Written by: CRISTINA DEPTULA

Elias Gurrola

FANTASY AND SPICE IN MEN’S APPAREL

Designer Elias Gurrola takes inspiration for his designs from various sources. These include his line-drawn portraits of men and the wide open agricultural fields outside of Miami, where he grew up as a farmer’s son.

He studied art at Central St. Martin’s in London and at Parsons New School for Design in New York, and created a line of custom garments for Henri Bendel in 2013. He competed in Izzue X Tsinghua’s First Annual Fashion Design Award in Beijing and his team won Louis Vuitton’s Technology Award for their dance costumes in a performance during New York Fashion Week.

He showed off his Parsons thesis collection at Pacific Fashion Week in Vladivostok, Russia, which earned him wide media coverage within the country. In 2017, he created costumes for Francesca Harper’s piece “System,” which was performed nationwide with the Dance Theater of Harlem.

Since then he has designed for several brands, including Anna Sui, Jones New York, and Calvin Klein, and has developed a line of underwear and intimate apparel for men.

Nature continues to show up in small ways throughout his work.

I’ve always been inspired by different aspects of nature. The delicate curves of a blossom before harvest, the warm palette of the setting sun, even the beautiful symmetry of bone structure. These have all shaped the way that I think about form, and detail. I used these elements in more obvious ways when I created ready to wear, but that sensibility has never left me, and it’ll show up in the way I cut the back of a bodysuit, so that it just curves and hugs along the wing of someone’s back. One of the first styles I released was my mustard velour brief, and that color always reminds me of the sunflowers my mom would plant at the corner of every crop as good luck for the season ahead.

Gurrola has also continued line drawing, and last year he put together a series entitled Blueprint Memory exploring how we construct a memory of another person.
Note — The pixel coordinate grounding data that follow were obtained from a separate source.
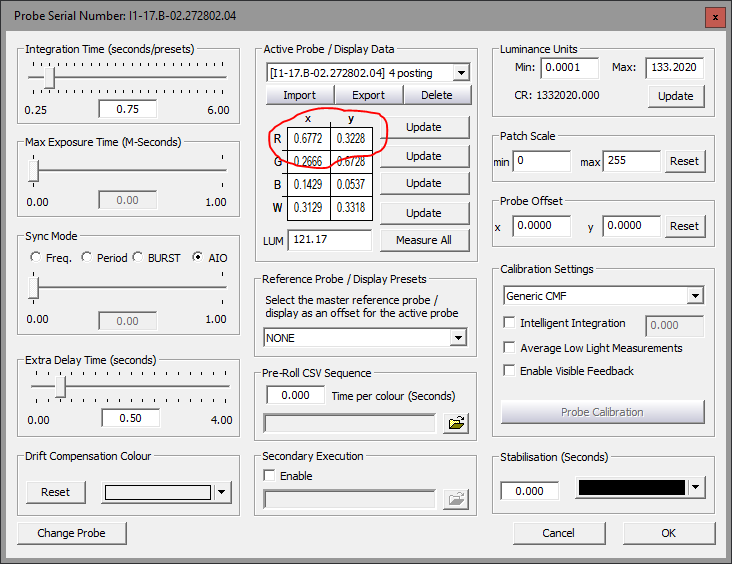Viewport: 732px width, 564px height.
Task: Open Pre-Roll CSV Sequence folder browse icon
Action: tap(456, 423)
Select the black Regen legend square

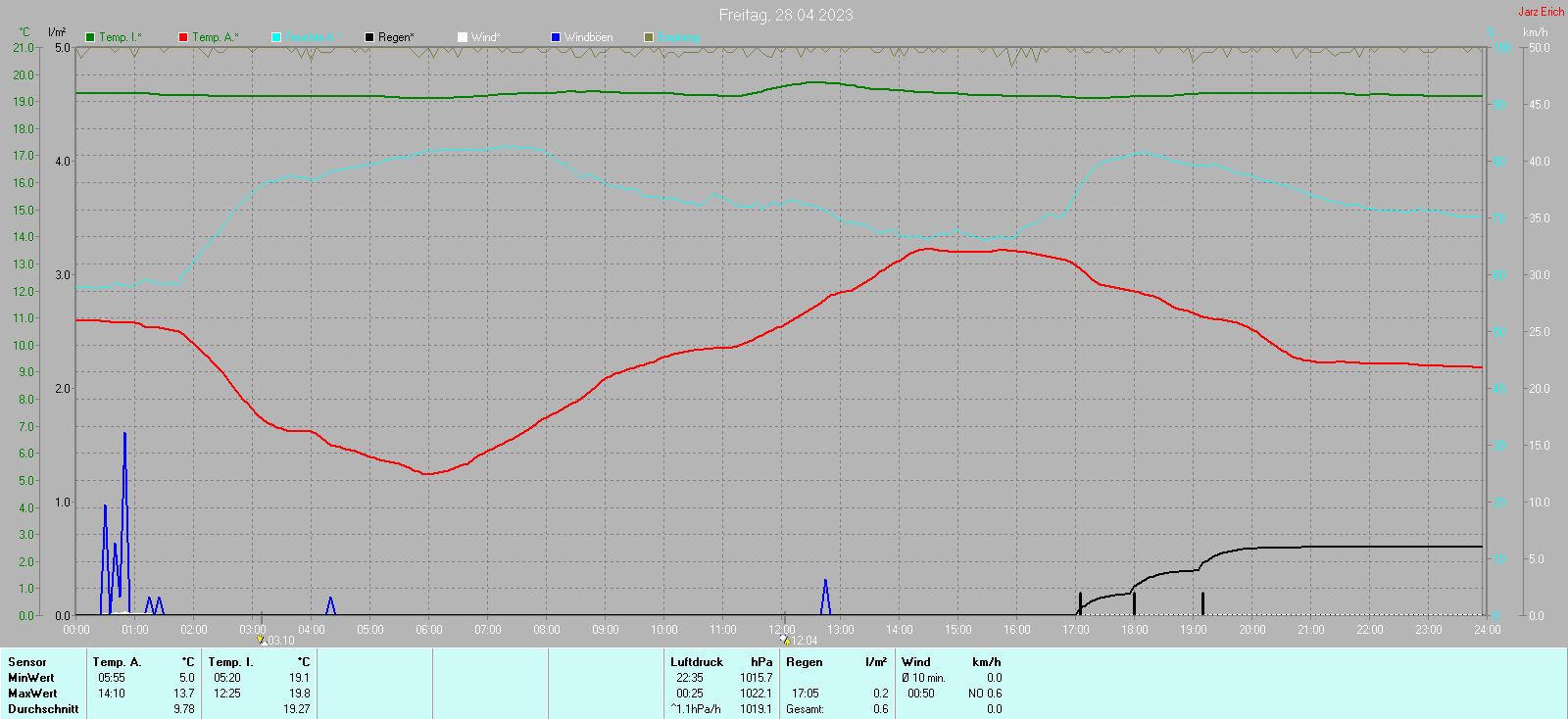click(x=369, y=37)
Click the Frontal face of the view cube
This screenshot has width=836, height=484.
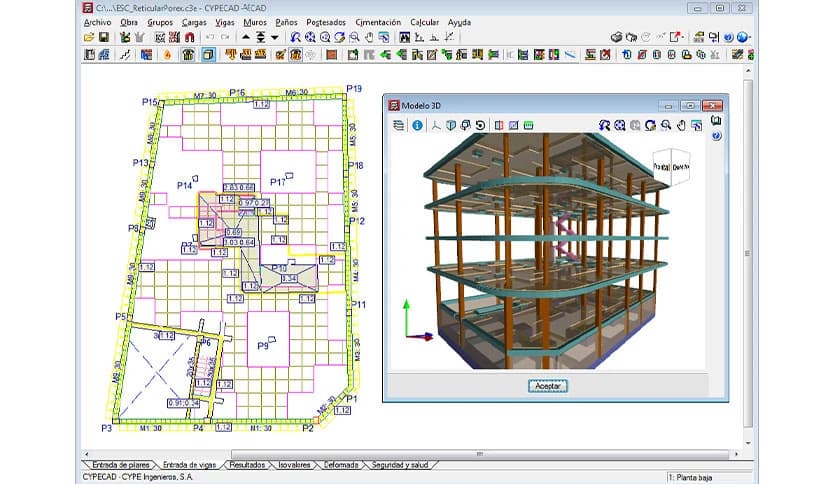pos(661,166)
The series explores intimacy and perception through portraits. Every piece has aspects of incompletion, [as we tend to] keep out parts of someone we decide not to remember and then highlight other parts of their personality. This is all in order to build a blueprint of the person you want them to be, whether it’s true or not.

Gurrola has pioneered the concept of fashion performances, which blur the line between fashion and the performing arts. In these performances, models dance on stage while wearing a succession of different outfits. Both the dancing and the outfits combine to tell a story.